In Italy, those people encompass a wide, disparate group — from discontented Democrats, to neo-Fascist and Catholic groups, to the country's insurgent parties, the populist Five Star Movement and the anti-immigrant Lega Nord.

Matteo Salvini, leader of Lega Nord, and Beppe Grillo, the bombastic comedian who heads the Five Star movement, have served up inflammatory speeches at rallies that match Trump's hostility while outshining him in linguistic dexterity.

Grillo has called Renzi "a scared shitless … wounded sow" and depicted the Democratic Party as "dedicated to cyber-masturbation" with the flood of Vote Yes emails they've sent out in recent weeks. This week, Salvini dubbed the banks, ratings agencies, industry leaders and celebrities who have warned a No vote would be cataclysmic for Italy as a bunch of "vultures and jackals."

"What's at stake for Italy and Europe are months of instability," says Giovanni Orsina, deputy director of the School of Government at Rome's Luiss University.

Italy is used to it, he says. In the past seven decades, the country has had more than 60 governments — in part the result of a constitution that, in the wake of Fascism, has protected Italy from the dominance of any one party at the expense of giving elected leaders enough power to properly govern.

Or in the case of Renzi, the power to pass reforms.

Europe on shaky ground?

But it is Europe's instability that worries Orsina more.

France, Germany and the Netherlands are all holding national elections in the coming year.
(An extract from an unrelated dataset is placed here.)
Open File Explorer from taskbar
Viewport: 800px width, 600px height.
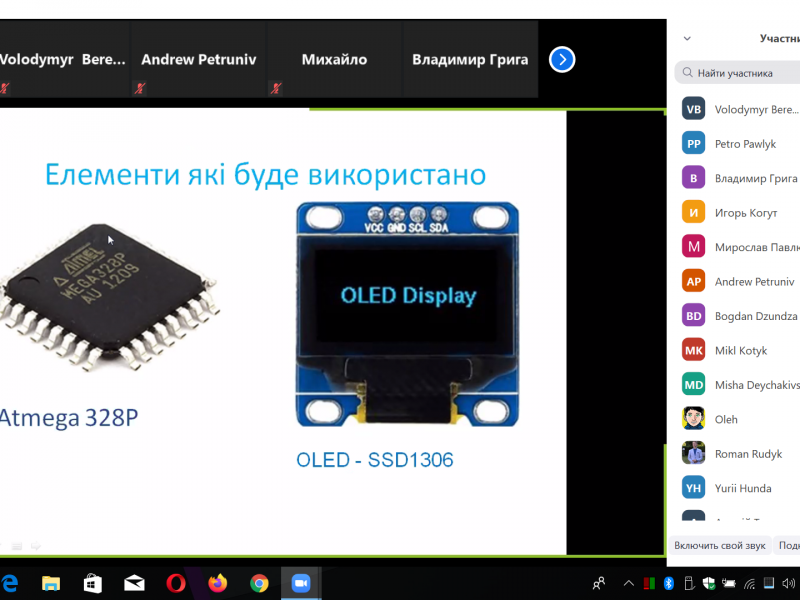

With Renzi's promise to resign should he lose tomorrow, Orsina says the lack of continuity could put Europe, already divided over the migrant crisis and jolted by Brexit, on shakier ground.

"If the Yes vote wins in Italy, we are going to have a relatively stable government, so that will mean not everything will be in flux in Europe," says Orsina. "If the No wins, that's another country in doubt and uncertainty."

It's a view some Yes voters share, if reluctantly.

"The reform is not perfect and not precise enough in parts, but I think it's a great mistake to make this referendum only about Renzi," says 19-year-old Raffaelle Colletti, a political science student. "The constitution has not been modified since after the [Second World] War and it needs an update. We need to say yes to something in this country."

Like Colletti, many worry a No victory will only strengthen the Five Star protest movement. During Italy's last election in 2013, it won votes from across the political spectrum, securing more than 100 parliamentary seats. Currently neck-in-neck in the polls with the Democratic Party, it has good chance of winning the next election.

Yet after witnessing the political stumbling of a neophyte Five Star administration in Rome, with garbage piling up and public transit in shambles, Colletti says the Democratic Party is the lesser of two evils.

Gizzi disagrees.

"Sure, I'm afraid of these populist movements like the Lega Nord and the Five Star. But I'm more afraid that with Renzi's reforms, we'll no longer have a real democracy in this country."